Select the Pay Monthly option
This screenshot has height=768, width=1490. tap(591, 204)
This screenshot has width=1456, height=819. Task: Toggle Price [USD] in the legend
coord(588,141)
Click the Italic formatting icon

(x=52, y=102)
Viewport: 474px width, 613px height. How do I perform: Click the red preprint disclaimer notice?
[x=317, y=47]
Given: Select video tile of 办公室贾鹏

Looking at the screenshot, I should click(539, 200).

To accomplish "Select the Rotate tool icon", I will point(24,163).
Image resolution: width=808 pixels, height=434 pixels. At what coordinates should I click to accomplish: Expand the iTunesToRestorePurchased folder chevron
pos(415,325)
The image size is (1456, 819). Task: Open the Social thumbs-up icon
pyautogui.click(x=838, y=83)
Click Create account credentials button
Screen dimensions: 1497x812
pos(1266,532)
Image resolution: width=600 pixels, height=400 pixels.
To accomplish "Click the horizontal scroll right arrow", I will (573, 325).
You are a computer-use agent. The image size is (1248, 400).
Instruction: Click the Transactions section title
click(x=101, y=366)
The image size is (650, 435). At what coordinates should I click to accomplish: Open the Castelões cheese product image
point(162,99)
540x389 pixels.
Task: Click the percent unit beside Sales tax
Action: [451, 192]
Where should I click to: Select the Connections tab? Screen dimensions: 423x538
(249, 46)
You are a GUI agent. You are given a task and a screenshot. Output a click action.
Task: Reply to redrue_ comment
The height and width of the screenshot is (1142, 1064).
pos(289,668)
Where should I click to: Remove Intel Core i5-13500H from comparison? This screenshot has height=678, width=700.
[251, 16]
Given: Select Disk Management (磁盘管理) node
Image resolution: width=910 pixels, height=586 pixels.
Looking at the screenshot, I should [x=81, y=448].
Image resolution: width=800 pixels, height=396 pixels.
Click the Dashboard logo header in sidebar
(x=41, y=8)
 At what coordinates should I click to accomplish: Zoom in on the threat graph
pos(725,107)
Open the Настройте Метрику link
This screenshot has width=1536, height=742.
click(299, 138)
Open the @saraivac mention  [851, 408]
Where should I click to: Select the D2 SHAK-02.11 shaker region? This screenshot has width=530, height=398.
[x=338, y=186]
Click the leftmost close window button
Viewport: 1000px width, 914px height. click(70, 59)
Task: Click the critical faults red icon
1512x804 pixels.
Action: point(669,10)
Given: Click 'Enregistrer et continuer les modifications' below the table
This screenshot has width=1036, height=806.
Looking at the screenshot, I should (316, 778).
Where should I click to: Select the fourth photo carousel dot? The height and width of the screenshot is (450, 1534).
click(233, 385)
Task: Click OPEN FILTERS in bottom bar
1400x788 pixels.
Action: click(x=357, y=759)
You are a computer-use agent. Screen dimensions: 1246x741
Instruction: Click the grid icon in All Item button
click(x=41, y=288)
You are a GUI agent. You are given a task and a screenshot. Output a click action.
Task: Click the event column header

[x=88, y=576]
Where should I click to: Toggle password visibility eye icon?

:::::

Exactly as they stand, repeat all the records.

Select the Pay Monthly option
This screenshot has height=768, width=1490. tap(591, 204)
This screenshot has width=1456, height=819. Task: Toggle Price [USD] in the legend
coord(588,141)
Click the Italic formatting icon

(x=52, y=102)
Viewport: 474px width, 613px height. How do I perform: Click the red preprint disclaimer notice?
[x=317, y=47]
Given: Select video tile of 办公室贾鹏

Looking at the screenshot, I should click(539, 200).

To accomplish "Select the Rotate tool icon", I will point(24,163).
Image resolution: width=808 pixels, height=434 pixels. At what coordinates should I click to accomplish: Expand the iTunesToRestorePurchased folder chevron
pos(415,325)
The image size is (1456, 819). Task: Open the Social thumbs-up icon
pyautogui.click(x=838, y=83)
Click Create account credentials button
Screen dimensions: 1497x812
pos(1266,532)
Image resolution: width=600 pixels, height=400 pixels.
To accomplish "Click the horizontal scroll right arrow", I will (573, 325).
You are a computer-use agent. The image size is (1248, 400).
Instruction: Click the Transactions section title
click(x=101, y=366)
The image size is (650, 435). At what coordinates should I click to accomplish: Open the Castelões cheese product image
point(162,99)
540x389 pixels.
Task: Click the percent unit beside Sales tax
Action: [451, 192]
Where should I click to: Select the Connections tab? Screen dimensions: 423x538
(249, 46)
You are a GUI agent. You are given a task and a screenshot. Output a click action.
Task: Reply to redrue_ comment
The height and width of the screenshot is (1142, 1064).
pos(289,668)
Where should I click to: Remove Intel Core i5-13500H from comparison? This screenshot has height=678, width=700.
[251, 16]
Given: Select Disk Management (磁盘管理) node
Image resolution: width=910 pixels, height=586 pixels.
Looking at the screenshot, I should [x=81, y=448].
Image resolution: width=800 pixels, height=396 pixels.
Click the Dashboard logo header in sidebar
(x=41, y=8)
 At what coordinates should I click to accomplish: Zoom in on the threat graph
pos(725,107)
Open the Настройте Метрику link
This screenshot has width=1536, height=742.
click(299, 138)
Open the @saraivac mention  [851, 408]
Where should I click to: Select the D2 SHAK-02.11 shaker region? This screenshot has width=530, height=398.
[x=338, y=186]
Click the leftmost close window button
Viewport: 1000px width, 914px height. click(70, 59)
Task: Click the critical faults red icon
1512x804 pixels.
Action: point(669,10)
Given: Click 'Enregistrer et continuer les modifications' below the table
This screenshot has width=1036, height=806.
Looking at the screenshot, I should (316, 778).
Where should I click to: Select the fourth photo carousel dot? The height and width of the screenshot is (450, 1534).
click(233, 385)
Task: Click OPEN FILTERS in bottom bar
1400x788 pixels.
Action: click(x=357, y=759)
You are a computer-use agent. Screen dimensions: 1246x741
Instruction: Click the grid icon in All Item button
click(x=41, y=288)
You are a GUI agent. You are given a task and a screenshot. Output a click action.
Task: Click the event column header

[x=88, y=576]
Where should I click to: Toggle password visibility eye icon?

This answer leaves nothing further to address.